I live in company with a body, a silent companion, exacting and eternal. He it is who notes that individuality which is the seal of the weakness of our race. My soul has wings, but the brutal jailer is strict.

Mediocre people have an answer for everything and are astonished at nothing. They always want to have the air of knowing better than you what you are going to tell them; when, in their turn, they begin to speak, they repeat to you with the greatest confidence, as if dealing with their own property, the things that they have heard you say yourself at some other place. . . . A capable and superior look is the natural accompaniment of this type of character.

I am carrying out my plan, so long formulated, of keeping a journal. What I most keenly wish is not to forget that I am writing for myself alone. Thus I shall always tell the truth, I hope, and thus I shall improve myself. These pages will reproach me for my changes of mind.

What makes men of genius, or rather, what they make, is not new ideas, it is that idea -- possessing them -- that what has been said has still not been said enough.

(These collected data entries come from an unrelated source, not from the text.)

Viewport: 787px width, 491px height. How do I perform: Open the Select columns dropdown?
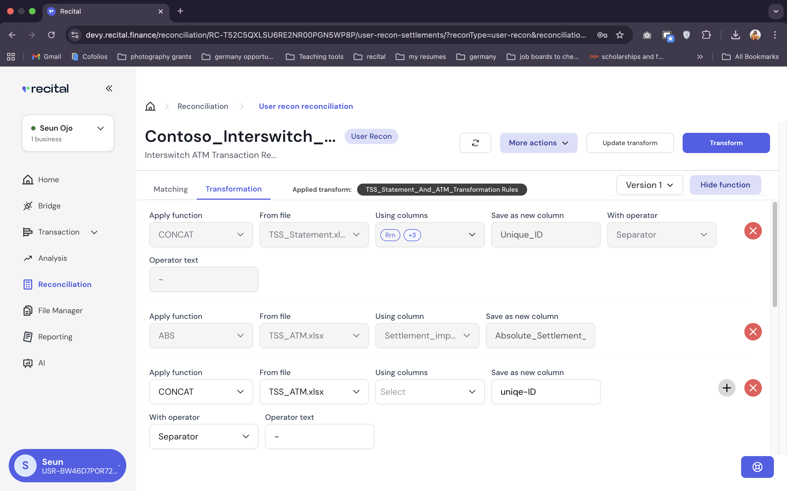coord(429,392)
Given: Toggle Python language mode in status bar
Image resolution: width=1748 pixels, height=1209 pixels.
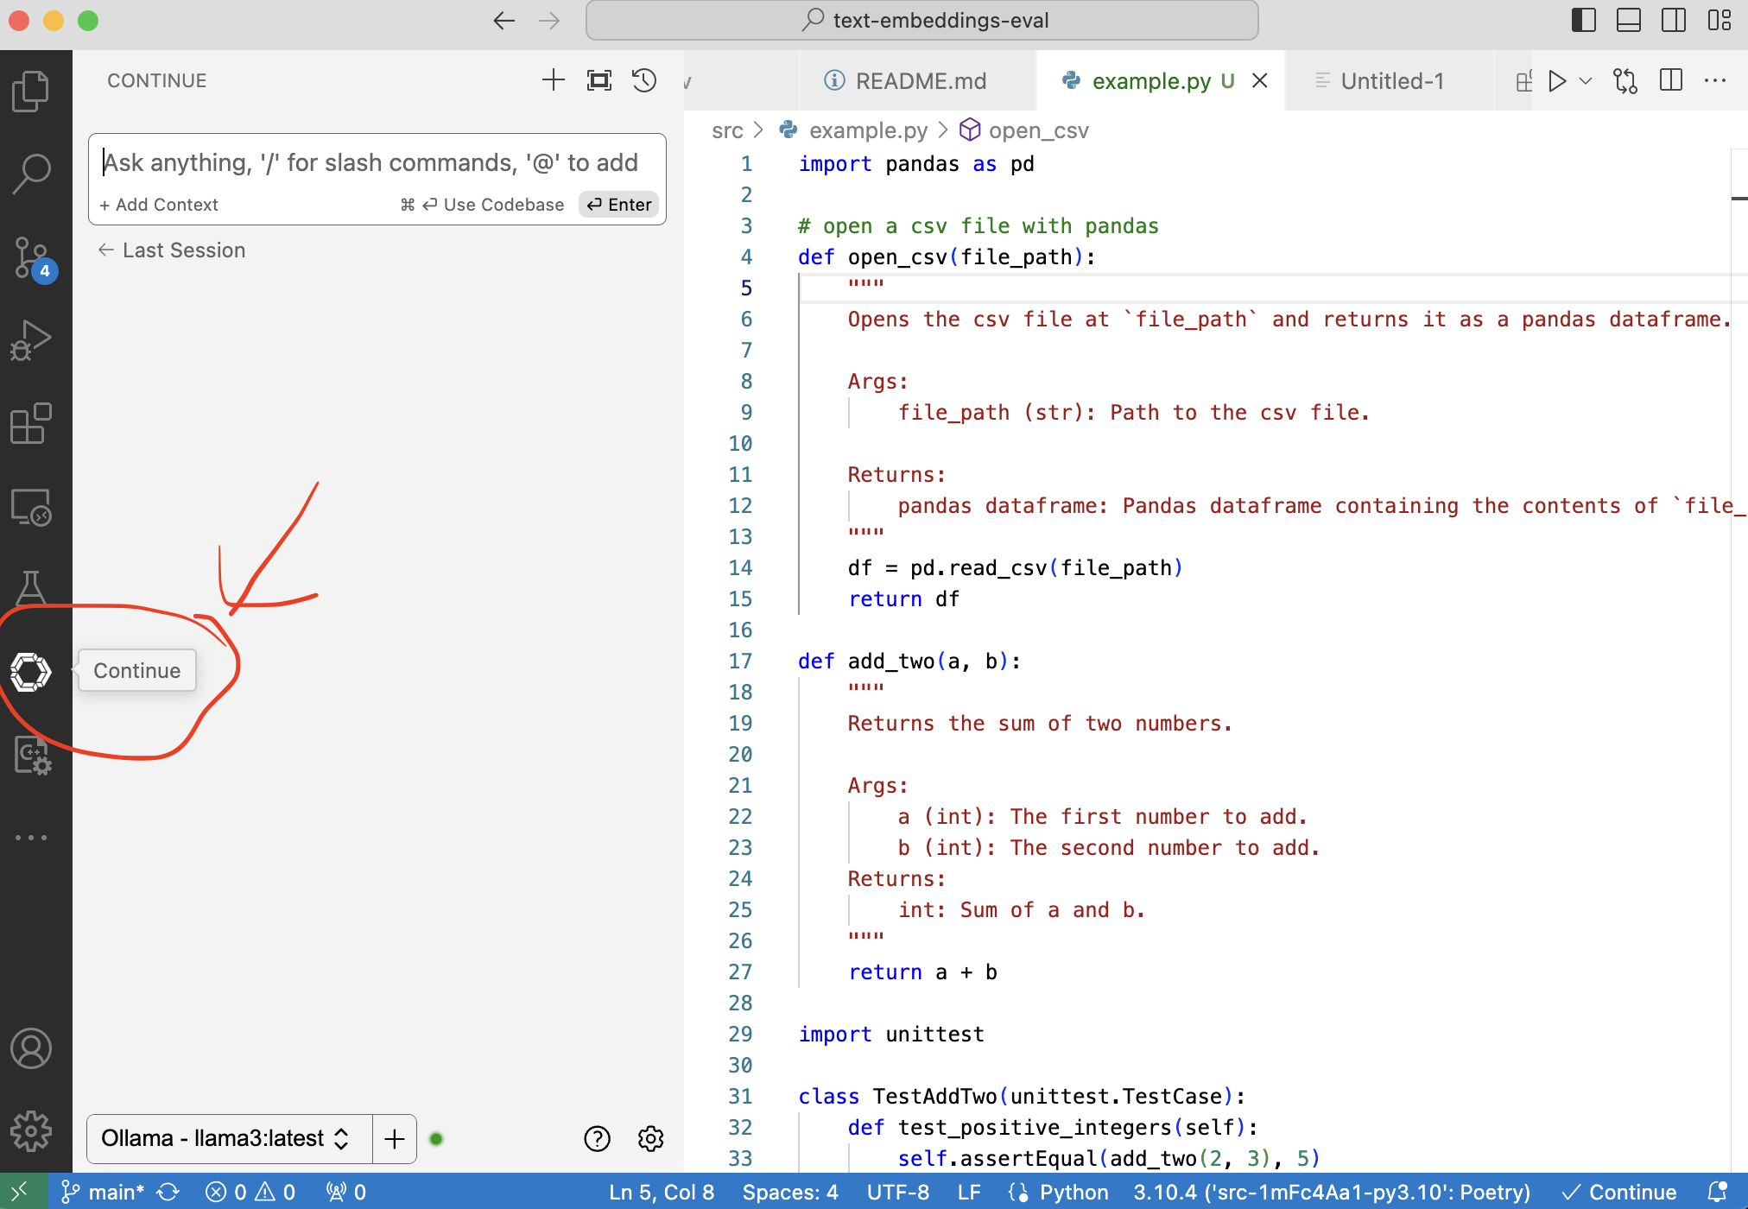Looking at the screenshot, I should tap(1074, 1192).
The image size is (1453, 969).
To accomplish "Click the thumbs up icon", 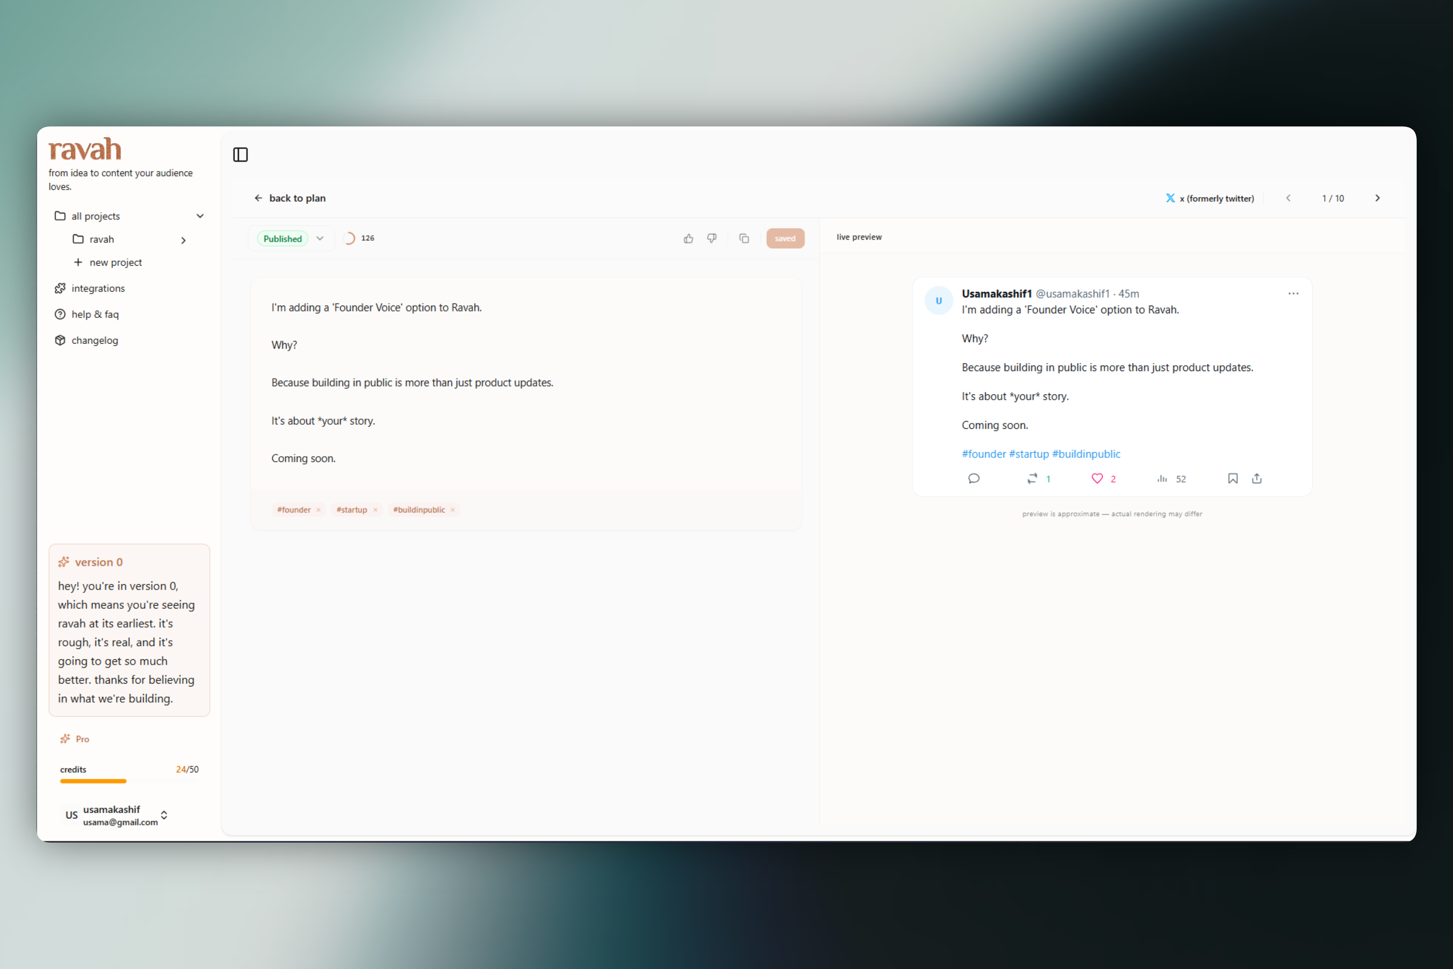I will pyautogui.click(x=688, y=239).
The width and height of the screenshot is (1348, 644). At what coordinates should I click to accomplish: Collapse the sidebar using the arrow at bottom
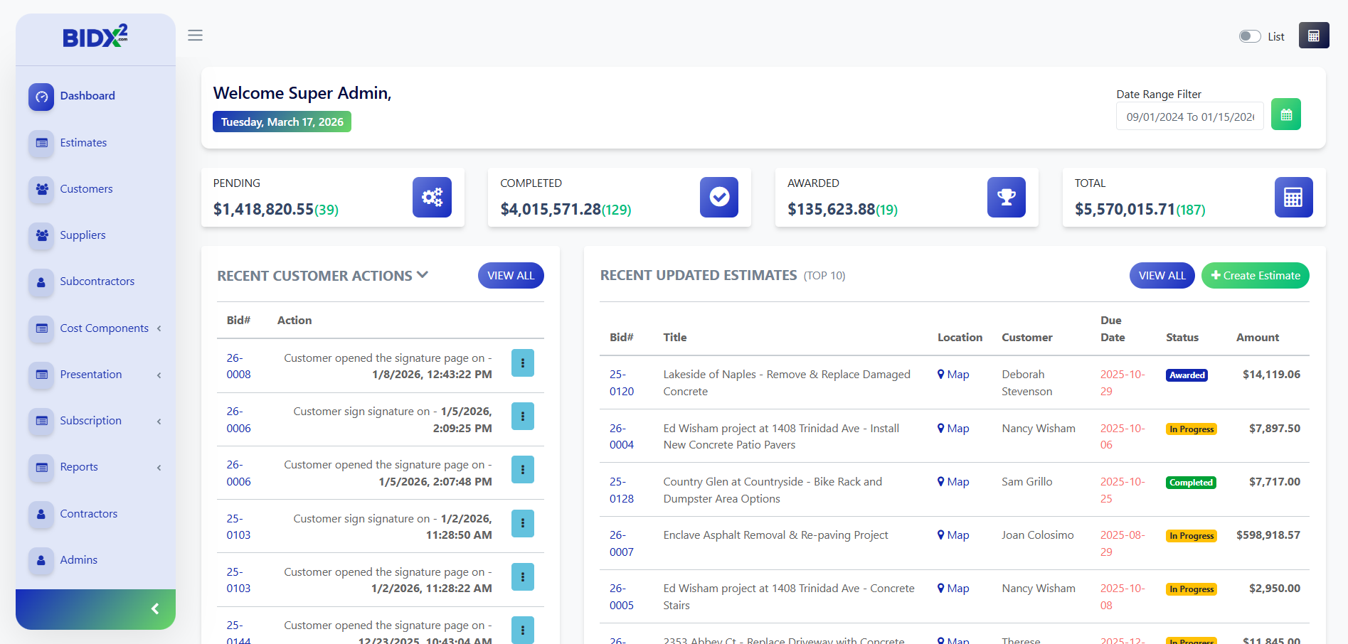point(155,608)
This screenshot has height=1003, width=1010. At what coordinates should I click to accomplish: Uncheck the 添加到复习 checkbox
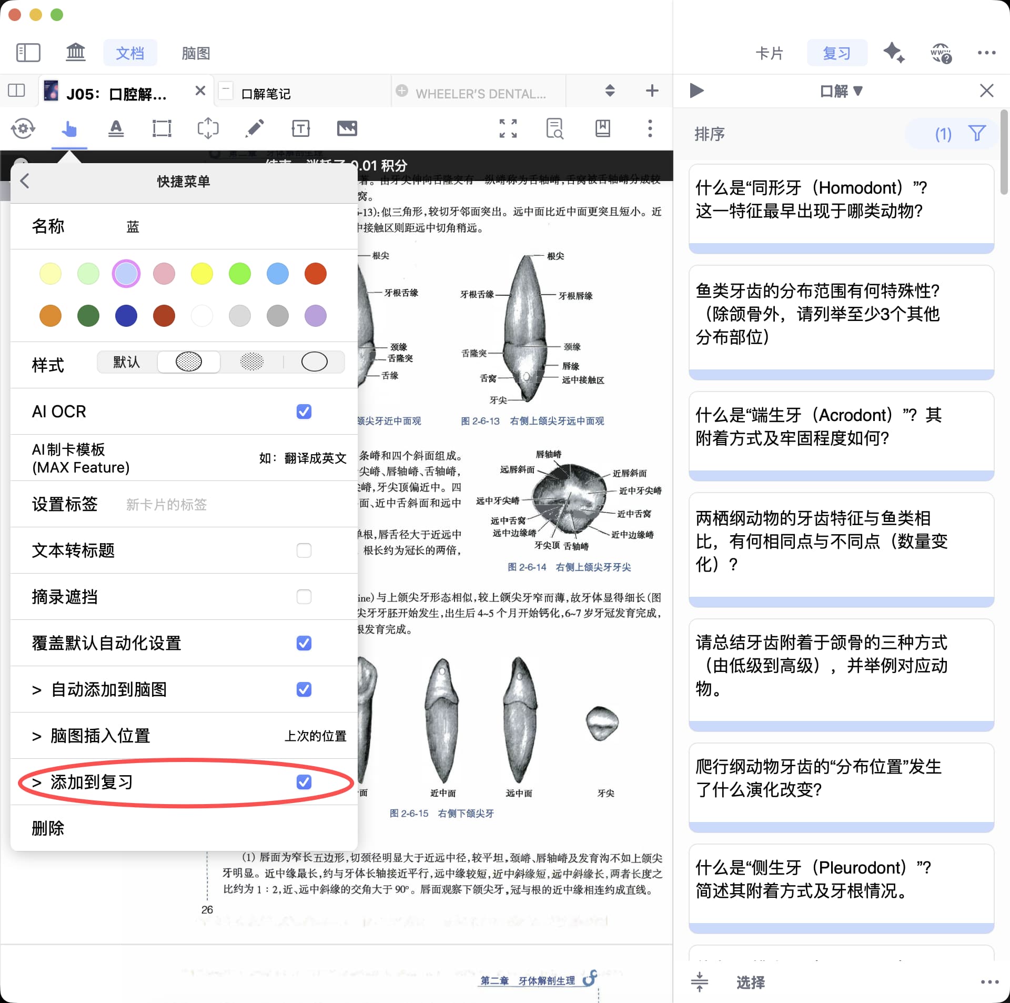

If one considered life as a simple loan, one would perhaps be less exacting. We possess actually nothing; everything goes through us.

What torments my soul is its loneliness. The more it expands among friends and the daily habits or pleasures, the more, it seems to me, it flees me and retires into its fortress. The poet who lives in solitude, but who produces much, is the one who enjoys those treasures we bear in our bosom, but which forsake us when we give ourselves to others. When one yields oneself completely to one’s soul, it opens itself to one, and then it is that the capricious thing allows one the greatest of good fortunes . . . that of sympathizing with others, of studying itself, of painting itself constantly in its works.

The studio has become the crucible where human genius at the apogee of its development brings back to question not only that which is, but creates anew a fantastic and conventional nature which our weak minds, impotent to harmonize it with existing things, adopt by preference, because the miserable work is our own.

A taste for simplicity cannot endure for long.

Ordinary people think that talent must be always on its own level and that it arises every morning like the sun, rested and refreshed, ready to draw from the same storehouse -- always open, always full, always abundant -- new treasures that it will heap up on those of the day before; such people are unaware that, as in the case of all mortal things, talent has its increase and decrease, and that independently of the career it takes, like everything that breathes . . . it undergoes all the accidents of health, of sickness, and of the dispositions of the soul -- its gaiety or its sadness. . . . As with our perishable flesh . . . talent is obliged constantly to keep guard over itself, to combat, and to keep perpetually on the alert amid the obstacles that witness the exercise of its singular power.